Autodidatta, dipinge con l’immediatezza di un istinto primordiale che s’addolcisce nei fermo-immagine rubati alla vita. Un lavoro febbrile che esplode nel suo studio umbro di Narni: un muro incrostato diventa la magnifica ossessione di Martini, che resta inchiodato lì per sei mesi e lo riproduce nelle sue linee da interpretarsi.
Un’operazione che ha la premessa nel continuo fotografare pareti incrostate di chiese umbre: “Per anni avevo progettato l’astratto in assoluto e quei muri diventavano un pretesto formidabile. Ne proiettavo le diapositive per individuarne le linee cancellate dal tempo. Ne rigalleggiava la loro storia che prendeva corpo in quel preciso contesto sacro.”
Eclettico, Martini si libera da ogni inquadramento riduttivo e segue un percorso dove il flusso della sperimentazione e la creatività si confrontano materiali e oggetti di scarto già usati dalle avanguardie d’inizio ‘900, dai futuristi, da Ricasso e Duchamp. Non violenta la materia,ma ne esalta il valore estetico e formale
Dal 1980 Martini sviluppa l’ attività artistica su un duplice percorso: intercettare con le sue performance il grande pubblico della strada e sviluppare tecniche che non le limitino l’espressione.
Emblematica l’esperienza a Tunisi, 1989-90: “Fui invitato con altri artisti dal Ministro della cultura. Giravamo le piazze e facevamo dipingere i ragazzi. Nessuno che disegnasse un cammello, solo volti del Presidente sovrastati dalla mezzaluna”.
A Siviglia, “avevamo a disposizione uno splendido patio dove realizzare le nostre opere e la sera eravamo ospiti della rete nazionale. Alla partenza abbiano regalato tutto alla città che con quei pezzi s’è allestita un piccolo museo d’arte contemporanea”.

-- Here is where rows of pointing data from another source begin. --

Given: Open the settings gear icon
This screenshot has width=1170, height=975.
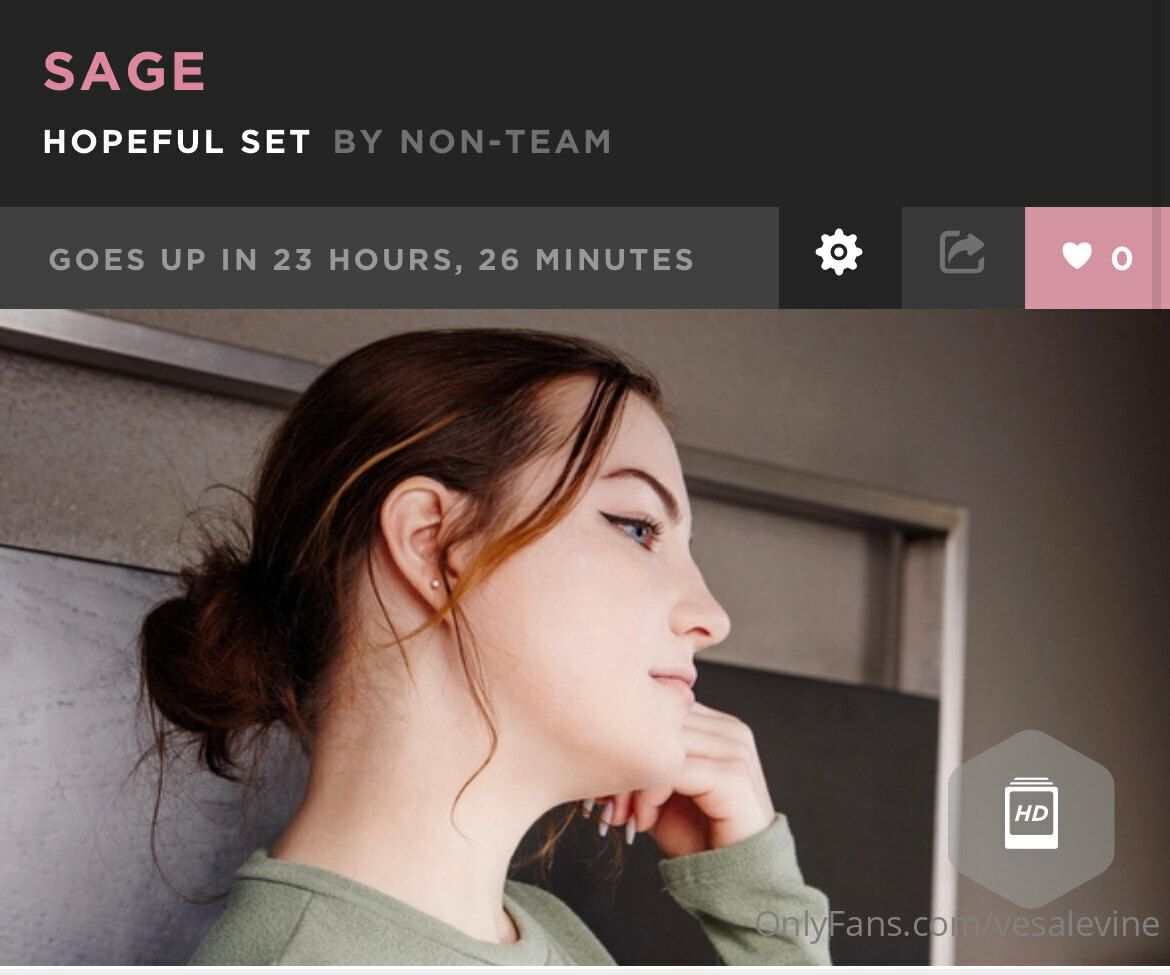Looking at the screenshot, I should [x=839, y=252].
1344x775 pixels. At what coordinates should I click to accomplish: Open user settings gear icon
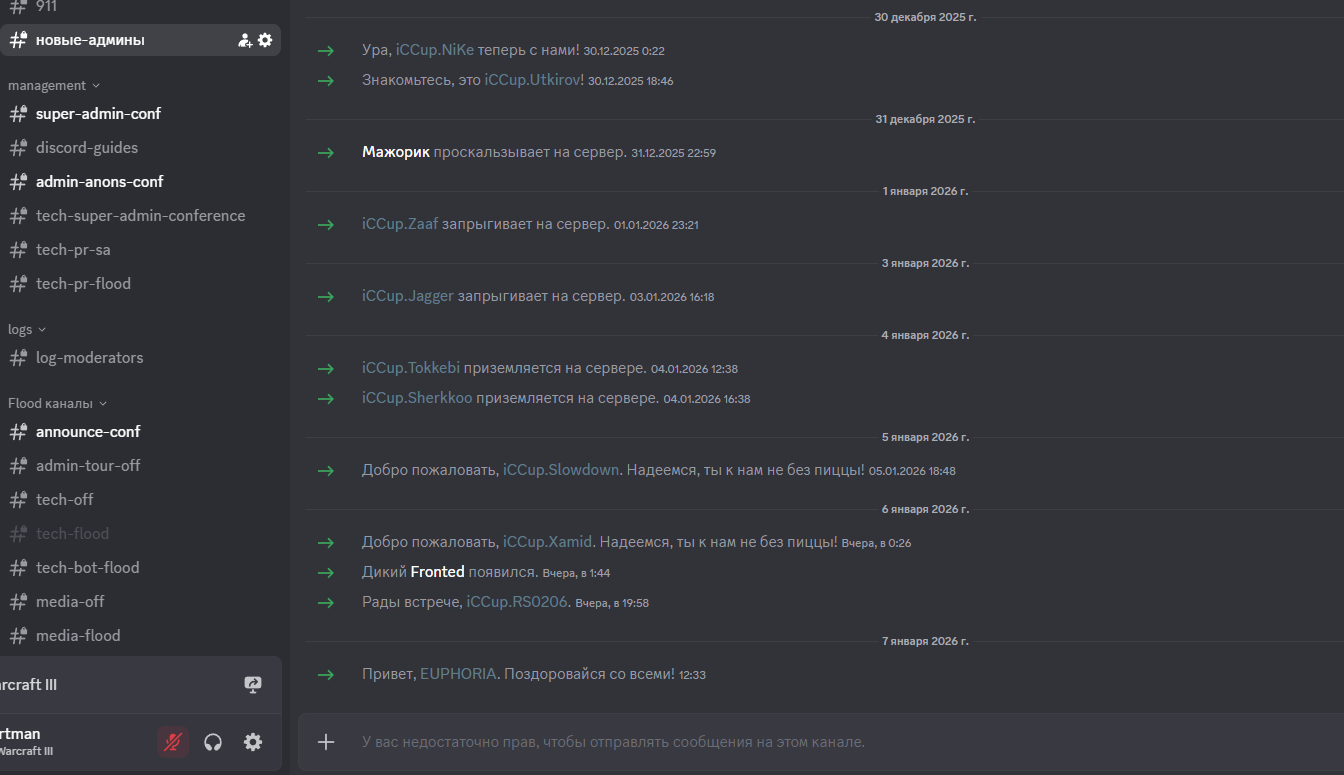253,742
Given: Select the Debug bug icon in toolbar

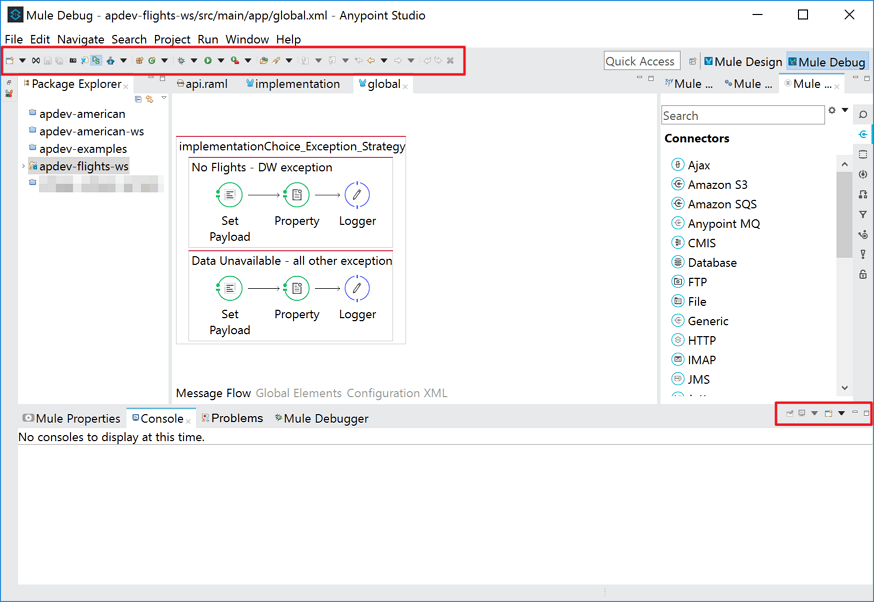Looking at the screenshot, I should pos(181,61).
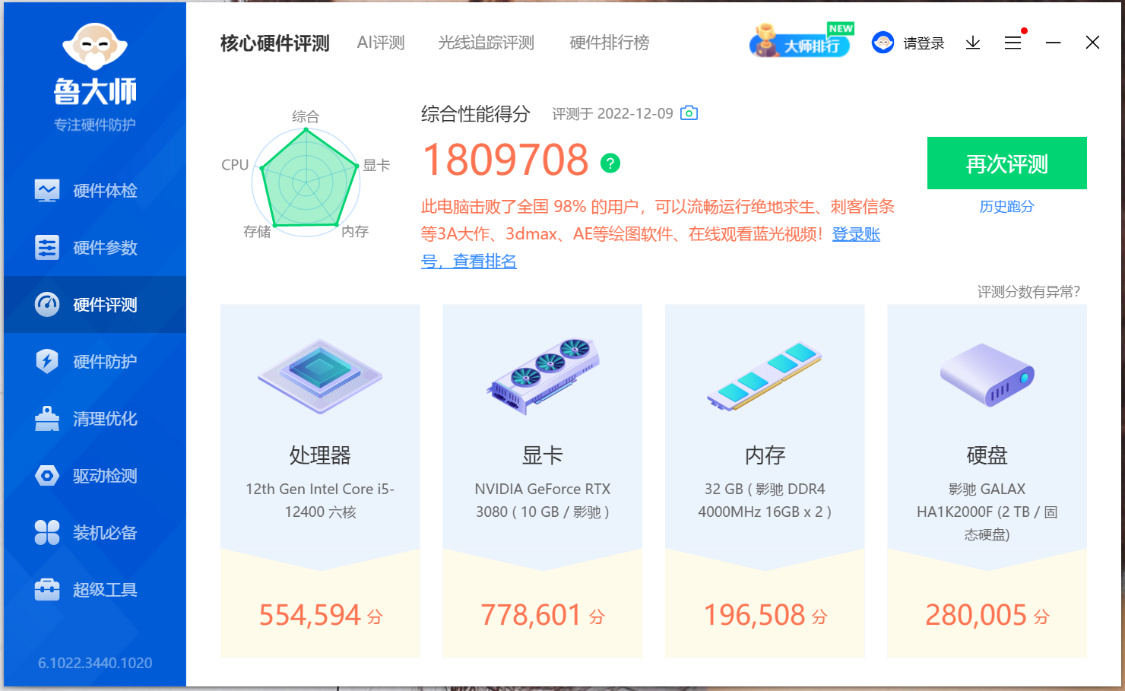Open 硬件排行榜 tab

pyautogui.click(x=609, y=43)
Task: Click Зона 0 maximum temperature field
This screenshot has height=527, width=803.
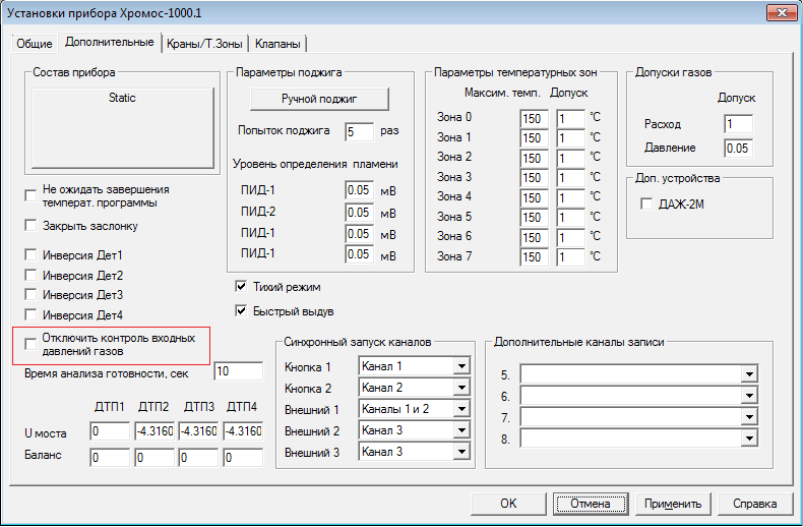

Durante il soggiorno a Parigi, invece, per la settimana della cultura, con belgi, francesi, italiani, tunisini e caraibici, è andato in giro a dipingere con colori atossici sui volti delle persone che incontrava. “Dal Presidente Chirac, alla partenza, ho ricevuto una medaglia-riconoscimento per le idee, e tutt’ora amici francesi mi chiedono consigli su allestimenti originali”. Ha tenuto corsi di creatività all’Istituto Trucco, “abbiamo realizzato un cartone animato e costruito 20 metri di città con le carte del computer”, e fa spesso il consulente d’azienda.
Nessun argine alla sua tensione creativa che prende per i boschi dell’anima e schizza dipinti nelle pause. Immagazzina immagini e le scarica a memoria.
Tracce della performance di Siviglia sono apparse sulla tela due anni dopo.
Poi le improvvisazioni che interrompono il pensiero quotidiano e trasferiscono l’attenzione sullo spazio che lo circonda, “come la barca di 35 metri allestita in Salta delle Battistine.” Estrema semplicità della realizzazione che arriva da una conoscenza intima della materia, dalla trasformazione immediata che non trascende negli artifizi della realizzazione. “Mi piace dipingere sui muri e ne ho ricostruiti a decine con i mattoni finti dei fiorai”.
La casa-galleria di Via Zara sintetizza l’ eclettismo esplosivo che s’anima nei girotondi delle lattine in omaggio a Matisse, nelle elaborazioni della rete a creare sagome umane o figure buffe e spaventose: “Puoi srotolare una bobina di rete e lavorarla per centinaia di metri”.
Sta qui la forza di un work in progress costante che si misura e sfida la materia alla ricerca del moto perpetuo e di opere che vivano giorno e notte. Ecco il Terminal computer, installazioni con l’hardware dimesso dei computer , schede madri e parti metalliche a proiettare con i led di Ortelli una Manhattan esponenziale. Restano le ultime sperimentazioni pittoriche, colori che una luce speciale illumini anche la notte. Arte-metafora di se stessa e della vita: un diario dell’arte moderna e contemporanea, idee balenate, flussi operativi e irrigidimenti di fronte all’irrefrenabilità del progetto.
Erik Ferrari Ortelli
Nella vita cura la grafica artistica progettuale per lo Studio di Architettura Morasso, ma la sua storia d’artista arriva da lontano, decanta e matura nei labirinti a latere di un vissuto non comune. Zii scultori, fin da bambino ha bazzicato laboratori, ha respirato e annusato materia in divenire. Gioca con plastilina e pennelli, mescola, schizza, sbozza. Nessuno studio specifico, solo una tendenza naturale che si esprime con facilità e ha l’urgenza di farlo.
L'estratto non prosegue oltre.